I wanted to believe them. I really did. But I discovered that my faith didn’t appear to be strong enough. I knew, I knew that God provides, and yet I was saddened by my loneliness, troubled by matters of money, by employment troubles. I shouldn’t have worried, and yet I did. 2011 had not been a fun year. Even though my relationship with my Lord seemed to grow and deepen, there were troubles aplenty. At long last, this past January, having been told for the second time in less than a month by a potential lady-friend that she couldn’t or wouldn’t see me, having done battle with a nasty and threatening loan company which was threatening to repossess my truck, I was on my last nerve. I was at the end of my string. The only thing that was going right for me at that point was an unexpected and incredible improvement in what had been a severely strained relationship with my older brother. Everything else seemed to have soured. So, one night, after having read an email from this girl I’d only just met, a note in which she explained that she couldn’t see me, I threw up my hands. “God,” I said, “I haven’t a clue what it is that I am supposed to do – not even the slightest hint. Obviously, I can’t deal with this life thing, so I give up. You take the wheel.”

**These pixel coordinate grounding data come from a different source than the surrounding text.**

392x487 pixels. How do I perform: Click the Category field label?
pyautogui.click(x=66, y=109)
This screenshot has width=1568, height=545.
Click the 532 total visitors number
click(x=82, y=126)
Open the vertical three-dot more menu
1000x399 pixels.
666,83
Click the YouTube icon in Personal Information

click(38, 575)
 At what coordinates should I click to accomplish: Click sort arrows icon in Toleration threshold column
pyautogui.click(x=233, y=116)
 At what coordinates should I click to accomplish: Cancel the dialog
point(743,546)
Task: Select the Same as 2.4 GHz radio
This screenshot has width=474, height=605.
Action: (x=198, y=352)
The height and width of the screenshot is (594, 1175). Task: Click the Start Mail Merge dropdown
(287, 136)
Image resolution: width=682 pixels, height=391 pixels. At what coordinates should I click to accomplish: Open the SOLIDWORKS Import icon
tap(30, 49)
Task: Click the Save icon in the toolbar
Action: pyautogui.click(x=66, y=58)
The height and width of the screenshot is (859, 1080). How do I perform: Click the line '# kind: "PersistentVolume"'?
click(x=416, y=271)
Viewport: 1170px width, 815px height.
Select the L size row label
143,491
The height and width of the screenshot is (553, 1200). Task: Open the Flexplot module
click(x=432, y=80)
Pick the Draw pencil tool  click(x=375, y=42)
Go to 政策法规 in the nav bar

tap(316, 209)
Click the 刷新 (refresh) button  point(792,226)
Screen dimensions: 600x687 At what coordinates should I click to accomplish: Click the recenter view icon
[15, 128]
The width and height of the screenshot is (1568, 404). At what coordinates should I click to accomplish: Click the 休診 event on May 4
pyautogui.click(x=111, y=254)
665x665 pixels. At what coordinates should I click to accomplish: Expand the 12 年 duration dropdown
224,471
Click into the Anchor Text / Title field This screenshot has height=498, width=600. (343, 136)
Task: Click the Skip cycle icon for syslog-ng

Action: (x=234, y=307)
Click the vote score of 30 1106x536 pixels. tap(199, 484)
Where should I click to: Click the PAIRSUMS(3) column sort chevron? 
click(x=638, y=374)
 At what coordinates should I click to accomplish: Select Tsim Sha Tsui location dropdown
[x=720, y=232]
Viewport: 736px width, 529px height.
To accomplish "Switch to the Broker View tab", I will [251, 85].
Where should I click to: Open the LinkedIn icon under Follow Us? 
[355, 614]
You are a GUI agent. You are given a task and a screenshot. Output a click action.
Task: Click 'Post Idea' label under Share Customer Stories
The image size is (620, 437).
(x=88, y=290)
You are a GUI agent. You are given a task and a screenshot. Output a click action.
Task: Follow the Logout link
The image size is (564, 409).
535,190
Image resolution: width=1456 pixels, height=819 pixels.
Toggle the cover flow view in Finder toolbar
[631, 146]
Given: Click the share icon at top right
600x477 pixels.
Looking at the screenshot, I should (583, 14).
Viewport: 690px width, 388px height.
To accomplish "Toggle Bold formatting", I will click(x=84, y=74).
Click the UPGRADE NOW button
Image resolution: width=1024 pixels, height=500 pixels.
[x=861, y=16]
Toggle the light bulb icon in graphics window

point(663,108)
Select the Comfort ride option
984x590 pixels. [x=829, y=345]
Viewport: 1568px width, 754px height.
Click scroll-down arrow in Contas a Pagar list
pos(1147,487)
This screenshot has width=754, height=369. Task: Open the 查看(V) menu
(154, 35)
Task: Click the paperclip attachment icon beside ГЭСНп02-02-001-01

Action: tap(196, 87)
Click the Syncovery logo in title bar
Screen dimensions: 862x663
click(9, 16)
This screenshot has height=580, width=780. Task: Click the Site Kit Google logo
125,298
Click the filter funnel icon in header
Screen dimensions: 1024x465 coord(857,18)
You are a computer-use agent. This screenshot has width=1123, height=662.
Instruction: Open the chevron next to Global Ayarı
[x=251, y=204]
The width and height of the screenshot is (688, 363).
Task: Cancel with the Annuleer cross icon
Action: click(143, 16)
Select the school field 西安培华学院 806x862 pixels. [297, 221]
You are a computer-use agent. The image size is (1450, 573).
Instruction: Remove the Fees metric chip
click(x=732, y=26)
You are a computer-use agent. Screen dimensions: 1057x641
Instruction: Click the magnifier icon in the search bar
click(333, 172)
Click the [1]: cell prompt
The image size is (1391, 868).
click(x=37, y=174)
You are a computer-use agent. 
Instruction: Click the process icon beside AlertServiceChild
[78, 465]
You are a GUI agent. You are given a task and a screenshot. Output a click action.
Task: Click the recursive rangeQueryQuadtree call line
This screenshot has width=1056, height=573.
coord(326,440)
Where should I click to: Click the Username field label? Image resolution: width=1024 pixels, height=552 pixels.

Just saying that felt good. Seemed to take a load off my shoulders, it did. Then, less than a week later, I got an email from this on-line dating service I’d joined. Seems they had this gal they thought I oughta meet. So, with nothing better to do and thinking I could hardly be any worse off than I already was, I clicked on the link….and found myself looking at a pretty country girl. She was wearing a shiny, silky red blouse and a very nice smile. So I sent off a note. She sent one back. Her name was Susan, she said, and amazingly, she lived just a few short miles south of the town in which I’d been born, where I’d grown up. The conversations continued, and they grew longer. And more frequent. Then came the day we decided it was time to meet in person. So I drove south from Jackson, down to the place where I’d begun this life, down to the deep south of the state, to Marion County. To….home. To that moment in my truck on a bitterly cold day at Columbia Water Park.
On that winter’s day, I swallowed my fear and I admitted that I’d had a rough time of it for the months prior, the years prior, and I told Suzy that it felt good, very good to be with her. I pushed my fear back down and I asked Suzy whether she might be interested in making something lasting of our new fling. And she said….yes. That day trip led to an overnighter, and then a four-day weekend. Then Suzy told me that her step-grandaughter was to be married to her beau in a quiet little ceremony in the mountains of Tennessee, near Pigeon Forge, She asked me to go with her to this wedding, to share a mountainside cabin for a few days. Her argument made sense. We’d have to drive 11 hours or so to get there, and then stay together in that cute little cabin for a few days and then make another long drive to get back to Mississippi. If we could do that without wanting to throttle one another, she said, then we’d know whether we had something. Made sense to me, so of course, I said yes. We did make the trip and we did endure. More than that, we reveled in one-another’s company.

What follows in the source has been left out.